Les colibris sont fatigués

Connaissez-vous l’histoire du colibri, racontée par l’agronome et écologiste Pierre Rabhi ? Sinon, je vous la résume. La savane est en feu, les animaux qui ne peuvent pas fuir se terrent, résignés. Seul le colibri s’active. Il fait d’incessants aller-retour à la rivière pour prendre à chaque fois une goutte d’eau, qu’il verse ensuite sur les flammes. Le tatou, énervé par ces va-et-vient, lui dit : « pourquoi t’agites-tu, colibri ? Tu vois bien que ça ne sert à rien ! » Et le colibri répond : « je sais, mais je fais ma part. »

Les militants du vélo ne sont-ils pas à l’image de ce colibri ?

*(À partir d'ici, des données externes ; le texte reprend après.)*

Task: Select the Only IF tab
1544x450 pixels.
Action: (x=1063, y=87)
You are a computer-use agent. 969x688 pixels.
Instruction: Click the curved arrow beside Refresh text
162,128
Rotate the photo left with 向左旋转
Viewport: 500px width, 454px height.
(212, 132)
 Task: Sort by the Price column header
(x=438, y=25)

Depuis mon enfance, je me déplace principalement à vélo (et en train pour les longues distances). J’ai passé mon permis à 28 ans, mais je n’ai jamais eu de voiture et n’en utilise que rarement. Tant que j’étais citadin, ce n’était pas difficile. Maintenant que j’habite dans une campagne très peu dense, au relief accidenté, au climat rigoureux et venteux, c’est moins aisé, mais je m’y tiens, au risque de passer pour un « ayatollah du vélo » aux yeux de gens qui n’ont pas conscience d’être des « intégristes de la voiture »…

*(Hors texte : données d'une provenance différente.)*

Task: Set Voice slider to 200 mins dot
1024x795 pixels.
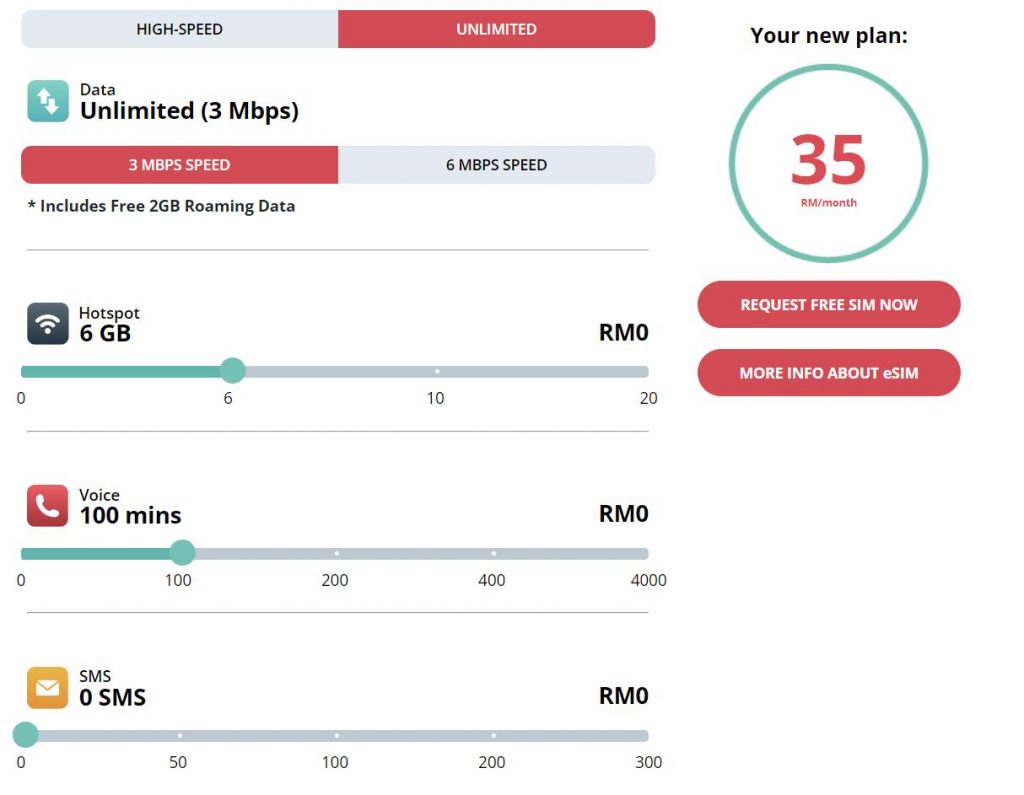Action: (336, 553)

Le fils de ma compagne a 25 ans. Il ne se déplace qu’en fauteuil roulant (d’une tonne…). Il a bien l’usage de ses jambes, mais elles ne lui servent que pour faire les quelques mètres qui séparent sa voiture de son bureau ou de son domicile. Il habite à 1,2 km de son lieu de travail ; la route pour s’y rendre est plate, le trafic y est faible, et le trajet à pied (15 minutes) ou à vélo (4 minutes) semblerait rationnel, sauf en cas d’intempéries. Ce serait même parfois plus rapide, comme en hiver où, le temps de faire chauffer son moteur et de gratter le givre sur son pare-brise, il serait déjà arrivé au boulot à vélo !

Or non seulement il n’effectue ces trajets qu’en voiture, mais quand celle-ci ne démarre pas, il téléphone pour qu’on vienne le chercher ! Cela m’évoque l’histoire drôle des Belges coincés pendant deux heures dans un escalator en panne. Mais, comme dans le conte d’Andersen sur le « roi nu », je suis le seul à percevoir le ridicule d’un tel comportement.

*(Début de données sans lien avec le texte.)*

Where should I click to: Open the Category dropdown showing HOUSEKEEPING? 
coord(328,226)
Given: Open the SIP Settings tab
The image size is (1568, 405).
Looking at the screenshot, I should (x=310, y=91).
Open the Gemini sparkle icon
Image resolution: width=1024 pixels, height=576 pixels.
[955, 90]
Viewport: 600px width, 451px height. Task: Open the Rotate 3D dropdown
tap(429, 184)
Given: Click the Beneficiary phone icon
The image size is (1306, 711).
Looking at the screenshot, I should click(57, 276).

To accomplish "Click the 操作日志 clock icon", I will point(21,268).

Car au Larzac, comme dans toutes les campagnes à habitat dispersé, 95 % des déplacements supérieurs à 500 mètres s’effectuent à l’aide d’un moteur. Ainsi, la majorité des éleveurs ont recours à la moto, au quad ou à la fourgonnette pour mener leur troupeau de brebis, même sur quelques centaines de mètres !

J’ai adhéré à l’Association droit au vélo (ADAV, Lille) en 1983, puis au Mouvement de défense de la bicyclette (MDB, Paris) à la fin des années 1990. J’ai participé à des manifs à vélo, à des congrès de la Fubicy, à de multiples AG, j’ai été rédacteur en chef de Roue Libre, le bimestriel du MDB. Aujourd’hui, je me contente de rouler à vélo. Je ne milite plus car je n’y crois plus. Dans les années 1980, je pensais que le simple bon sens ferait redémarrer le vélo urbain, alors moribond. En 1995, quand l’étude Erpurs est sortie, mettant en cause le rôle majeur de l’automobile dans la pollution atmosphérique, j’ai cru percevoir, parfois, un vague sentiment de culpabilité chez les automobilistes parisiens dont je croisais le regard. Fin 1995, la longue grève des transports publics a fait réapparaître le vélo dans les grandes agglomérations. Vers l’an 2000, les changements climatiques ont commencé à préoccuper l’opinion publique, mais la culpabilité latente de l’automobiliste citadin ne s’est aucunement traduite par un changement de comportement. En 2007-2008, la flambée des prix du pétrole et le succès de Vélib à Paris (après celui de Vélo’v à Lyon) m’ont à nouveau fait croire à la fin de la bagnole-reine. Puis le prix du pétrole est — provisoirement j’espère — retombé.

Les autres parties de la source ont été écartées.